Identify every line in the records below that contains the string "pyautogui", and copy each of those lines in full.

>> Start Data

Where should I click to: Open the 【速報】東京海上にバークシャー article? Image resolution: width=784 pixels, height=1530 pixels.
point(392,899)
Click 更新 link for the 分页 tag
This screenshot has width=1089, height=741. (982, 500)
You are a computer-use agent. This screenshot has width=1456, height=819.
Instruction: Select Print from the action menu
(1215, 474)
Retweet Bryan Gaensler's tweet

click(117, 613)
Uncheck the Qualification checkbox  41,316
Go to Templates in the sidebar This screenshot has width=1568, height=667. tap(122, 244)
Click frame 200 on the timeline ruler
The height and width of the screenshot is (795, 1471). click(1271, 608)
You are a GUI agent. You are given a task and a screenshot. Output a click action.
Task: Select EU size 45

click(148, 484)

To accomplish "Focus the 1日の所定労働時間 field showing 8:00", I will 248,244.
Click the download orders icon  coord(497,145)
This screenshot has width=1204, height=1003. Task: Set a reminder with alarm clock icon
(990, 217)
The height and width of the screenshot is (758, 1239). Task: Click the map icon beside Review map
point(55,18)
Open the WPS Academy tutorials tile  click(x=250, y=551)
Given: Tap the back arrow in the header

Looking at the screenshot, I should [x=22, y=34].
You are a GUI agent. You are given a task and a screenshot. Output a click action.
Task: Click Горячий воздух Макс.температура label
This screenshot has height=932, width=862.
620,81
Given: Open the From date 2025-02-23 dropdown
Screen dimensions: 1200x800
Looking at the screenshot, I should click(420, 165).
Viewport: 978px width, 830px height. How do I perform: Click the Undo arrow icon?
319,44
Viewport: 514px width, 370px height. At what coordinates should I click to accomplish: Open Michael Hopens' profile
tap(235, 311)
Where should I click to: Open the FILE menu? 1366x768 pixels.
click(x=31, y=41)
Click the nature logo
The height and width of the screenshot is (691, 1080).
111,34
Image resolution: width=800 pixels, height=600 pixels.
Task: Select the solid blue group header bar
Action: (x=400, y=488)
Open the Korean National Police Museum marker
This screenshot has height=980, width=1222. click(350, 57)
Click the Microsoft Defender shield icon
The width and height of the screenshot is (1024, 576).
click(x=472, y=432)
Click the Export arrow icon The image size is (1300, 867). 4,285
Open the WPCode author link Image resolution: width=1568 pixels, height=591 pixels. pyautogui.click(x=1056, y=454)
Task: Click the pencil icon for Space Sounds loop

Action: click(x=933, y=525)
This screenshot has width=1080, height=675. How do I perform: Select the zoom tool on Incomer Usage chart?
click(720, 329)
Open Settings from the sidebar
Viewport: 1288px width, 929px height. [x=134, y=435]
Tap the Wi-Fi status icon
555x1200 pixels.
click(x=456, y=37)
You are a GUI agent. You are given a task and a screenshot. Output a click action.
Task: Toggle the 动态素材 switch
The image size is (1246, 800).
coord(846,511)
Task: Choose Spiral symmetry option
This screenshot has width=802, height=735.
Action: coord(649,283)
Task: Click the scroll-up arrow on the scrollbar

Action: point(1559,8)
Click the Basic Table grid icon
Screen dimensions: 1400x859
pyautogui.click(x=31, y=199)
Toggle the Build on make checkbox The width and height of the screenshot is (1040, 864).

>> End Data

## Answer to the exercise:
Open the WPCode author link Image resolution: width=1568 pixels, height=591 pixels. pyautogui.click(x=1056, y=454)
pyautogui.click(x=31, y=199)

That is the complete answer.